Opdracht> Neem graag een deel van het bronfragment woordelijk over. Begin bij de woorden "In 1816 werd" en stop na "dienden als uitkijkpost.".

Bronfragment>
----

In 1816 werd de Oude Hollandse Waterlinie definitief opgeheven, en enkele steden ten westen van Utrecht verloren hun status als liniestad.
Werkzaamheden in het noordelijk deel vonden onder meer plaats tussen 1841 en 1864. Torenforten verrezen bij Muiden (Westbatterij), Weesp (Fort aan de Ossenmarkt) en in Fort Uitermeer. Op de hoogste verdieping stonden gedekte vuuropstellingen. Ze waren omgracht en kenden een ophaalbrug. Er werden troepen gelegerd, materieel opgeslagen en dienden als uitkijkpost.
In 1853 werd de Kringenwet ingevoerd, waardoor gereguleerde beperkingen werden opgelegd aan bouwactiviteiten rond militaire vestingen om vrije schootsvelden te hebben. Die kringen golden bijv. in de Vechtstreek onder meer voor de vestingen Muiden, Weesp en Naarden en de forten Uitermeer en Hinderdam. De wet bleef gelden tot 1951 (opschorting) en 1963 (intrekking). Houten huizen en gedwongen uitbreiding van steden in bepaalde richtingen herinneren nog aan de werking van deze wet.
Kort daarna moesten als gevolg van militair-technische veranderingen aanpassingen aan de linie worden doorgevoerd. Tussen 1867 en 1870 werd daarom het Offensief voor Naarden, waarvan nog slechts één van de vijf werken bestaat, aangelegd. Kort na de aanleg, in 1870, vond een eerste inundatie plaats in het kader van de Frans-Duitse Oorlog.
De Vestingwet van 1874 betekende een sterke financiële investering in de linie, terwijl vele andere vestingen werden opgeheven. Tevens bleek als gevolg van nieuwe technische vooruitgang de focus veel minder op de forten te moeten liggen.
Aan het eind van de negentiende eeuw kwam de discussie op of de forten, duur in gebruik en onderhoud en sterk verouderd, nog wel moesten worden gehandhaafd. Mobiele strijdkrachten kregen steeds meer de focus.
Toch zou de linie nog tweemaal gebruikt worden, namelijk tijdens beide wereldoorlogen. De inundatie in 1914 verliep probleemloos, en een analyse vooraf door Duitse militairen zou bijgedragen kunnen hebben aan de gerespecteerde neutraliteit. De Staat van Oorlog bleef tot 14 oktober 1919 van kracht. De linie werd in deze periode op meerdere manieren versterkt, onder meer door de aanleg van loopgravenstelsels. Ook werden, naar aanleiding van de aard van oorlogsvoering in België en Frankrijk, betonnen schuilplaatsen gebouwd. We vinden ze onder meer in de Fransche Kamp ten zuiden van Bussum. Vliegtuigen zorgden er echter voor dat langzaam getwijfeld ging worden aan de waarde van de linie.

----

De gegevens>
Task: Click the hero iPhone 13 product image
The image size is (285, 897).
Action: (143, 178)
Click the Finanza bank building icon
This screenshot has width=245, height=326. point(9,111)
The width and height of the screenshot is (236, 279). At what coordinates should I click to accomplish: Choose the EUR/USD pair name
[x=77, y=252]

----

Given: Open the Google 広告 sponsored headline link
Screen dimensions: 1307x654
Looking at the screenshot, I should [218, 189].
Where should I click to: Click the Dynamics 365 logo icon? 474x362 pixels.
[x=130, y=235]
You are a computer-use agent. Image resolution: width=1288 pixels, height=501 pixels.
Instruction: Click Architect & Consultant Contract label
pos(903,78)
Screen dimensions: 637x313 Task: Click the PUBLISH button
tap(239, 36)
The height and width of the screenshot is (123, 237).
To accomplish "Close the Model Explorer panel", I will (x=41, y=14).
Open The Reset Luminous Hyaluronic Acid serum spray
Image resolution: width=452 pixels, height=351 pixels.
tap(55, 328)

----

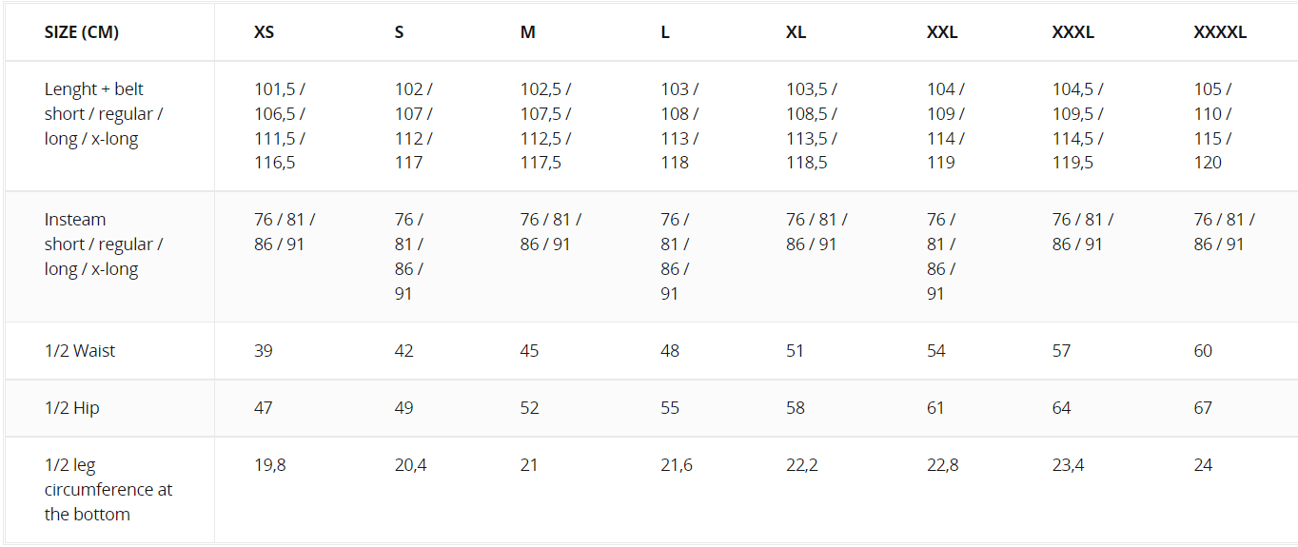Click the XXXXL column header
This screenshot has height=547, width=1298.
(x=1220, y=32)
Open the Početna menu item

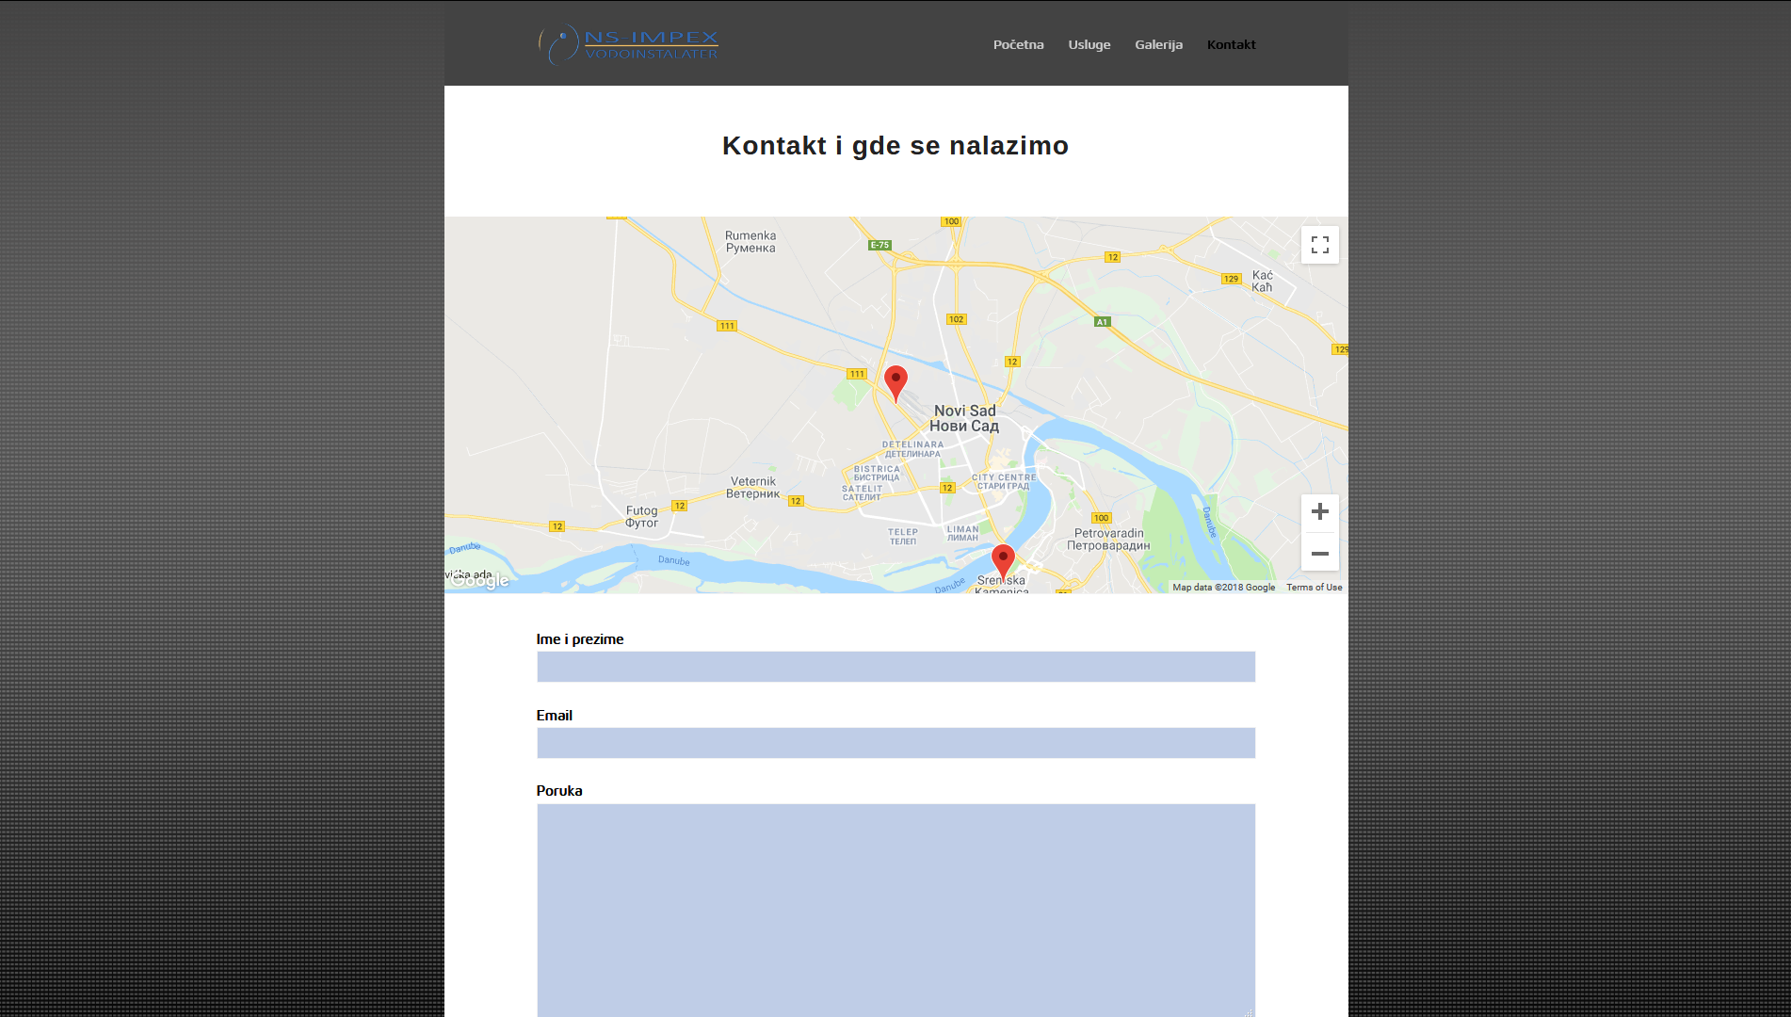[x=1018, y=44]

----

Antwoord>
In 1816 werd de Oude Hollandse Waterlinie definitief opgeheven, en enkele steden ten westen van Utrecht verloren hun status als liniestad.
Werkzaamheden in het noordelijk deel vonden onder meer plaats tussen 1841 en 1864. Torenforten verrezen bij Muiden (Westbatterij), Weesp (Fort aan de Ossenmarkt) en in Fort Uitermeer. Op de hoogste verdieping stonden gedekte vuuropstellingen. Ze waren omgracht en kenden een ophaalbrug. Er werden troepen gelegerd, materieel opgeslagen en dienden als uitkijkpost.